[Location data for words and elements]
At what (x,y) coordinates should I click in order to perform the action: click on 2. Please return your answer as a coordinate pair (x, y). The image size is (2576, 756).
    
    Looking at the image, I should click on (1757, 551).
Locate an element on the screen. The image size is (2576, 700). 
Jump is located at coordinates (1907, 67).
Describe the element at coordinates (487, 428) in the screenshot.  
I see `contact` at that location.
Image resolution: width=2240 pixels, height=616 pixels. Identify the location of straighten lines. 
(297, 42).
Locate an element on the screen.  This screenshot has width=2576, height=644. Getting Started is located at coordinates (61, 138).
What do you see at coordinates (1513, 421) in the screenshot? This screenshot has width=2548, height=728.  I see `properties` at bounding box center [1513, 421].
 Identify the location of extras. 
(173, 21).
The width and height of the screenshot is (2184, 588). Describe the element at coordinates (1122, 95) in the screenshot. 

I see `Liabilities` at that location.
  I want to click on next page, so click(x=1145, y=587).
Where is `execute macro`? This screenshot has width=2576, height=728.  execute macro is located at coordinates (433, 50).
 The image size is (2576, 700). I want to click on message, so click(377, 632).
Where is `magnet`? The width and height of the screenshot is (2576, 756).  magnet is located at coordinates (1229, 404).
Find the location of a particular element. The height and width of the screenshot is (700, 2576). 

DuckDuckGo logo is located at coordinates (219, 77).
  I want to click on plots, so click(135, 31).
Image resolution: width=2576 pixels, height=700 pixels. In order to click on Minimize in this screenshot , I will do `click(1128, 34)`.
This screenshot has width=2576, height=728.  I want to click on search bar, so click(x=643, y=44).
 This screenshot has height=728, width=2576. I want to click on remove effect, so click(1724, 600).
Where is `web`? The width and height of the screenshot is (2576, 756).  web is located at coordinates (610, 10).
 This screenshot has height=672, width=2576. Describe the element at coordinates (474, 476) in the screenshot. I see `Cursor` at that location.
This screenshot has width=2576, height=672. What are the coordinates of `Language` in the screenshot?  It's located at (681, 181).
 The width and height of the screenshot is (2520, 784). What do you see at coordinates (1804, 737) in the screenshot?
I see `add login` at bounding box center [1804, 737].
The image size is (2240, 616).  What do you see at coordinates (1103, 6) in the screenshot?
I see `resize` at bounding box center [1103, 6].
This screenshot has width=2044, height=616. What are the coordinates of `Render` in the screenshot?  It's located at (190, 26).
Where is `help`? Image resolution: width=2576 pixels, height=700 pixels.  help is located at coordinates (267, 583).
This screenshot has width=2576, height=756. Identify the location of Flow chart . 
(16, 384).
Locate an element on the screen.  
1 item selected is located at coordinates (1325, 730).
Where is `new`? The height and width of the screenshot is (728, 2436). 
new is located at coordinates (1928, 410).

Goal:
Reproduce verbatim the lines of the records starting at the line that contains "This screenshot has width=2576, height=756." and ending at the final line of the records, both included.

Written response:
This screenshot has width=2576, height=756. Identify the location of Flow chart . 
(16, 384).
Locate an element on the screen.  
1 item selected is located at coordinates (1325, 730).
Where is `new`? The height and width of the screenshot is (728, 2436). 
new is located at coordinates (1928, 410).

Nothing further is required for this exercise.